Approximately 12 thousand years ago, the conclusion of the Ice Age brought about substantial changes, especially in Southwest Asia, notably Anatolia. The archaeological excavations at Göbeklitepe in Şanlıurfa since 1995, alongside numerous other sites, have provided evidence of this transformative period. Launched by the Turkish Ministry of Culture and Tourism in 2021, the Taş Tepeler Project focuses on this epoch, conducting research at 10 distinct sites.

Led by teams from various global universities including Japan, England, Germany, Italy, and Turkey, this project is among the most comprehensive archaeological endeavors in recent years. It offers unique insights into the origins of sedentary life, a pivotal transformation in human history. Initial findings underscore the significance of communal structures designed for specific purposes, alongside domestic dwellings, for prehistoric communities in the region. These sophisticated architectural marvels hold strong symbolic value, with pillars reaching heights of up to 6 meters, symbolizing human figures. Adorned with anthropomorphic reliefs and animal representations, these structures likely narrate mythological stories.
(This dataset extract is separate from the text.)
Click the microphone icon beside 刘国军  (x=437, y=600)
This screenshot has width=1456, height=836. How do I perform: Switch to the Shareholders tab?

A noteworthy outcome of the Taş Tepeler Project is the revelation that despite settling down, the inhabitants of the region 12 millennia ago remained hunter-gatherers. Contrary to prior beliefs associating settled life with agriculture and animal husbandry, no evidence of domesticated animals or agriculture has been uncovered in these settlements. This paradigm shift is attributed to the abundance of resources available in Anatolia during that era.

The lecture at the Faculty of Archaeology, Leiden University, delved into communal buildings. Initially circular and sunken into the ground, these structures evolved into quadrangular forms with advancements in architectural techniques. While the precise function of these colossal structures, some spanning 30 meters in diameter, remains elusive, they are believed to have served as gathering places for communal rituals. The distinctive pillars, adorned with animal representations, are a hallmark of these communal buildings. Karahantepe boasts several such structures, including one with a human head carved from rock, surrounded by 11 phallus-shaped pillars, likely serving as a site for rites of passage.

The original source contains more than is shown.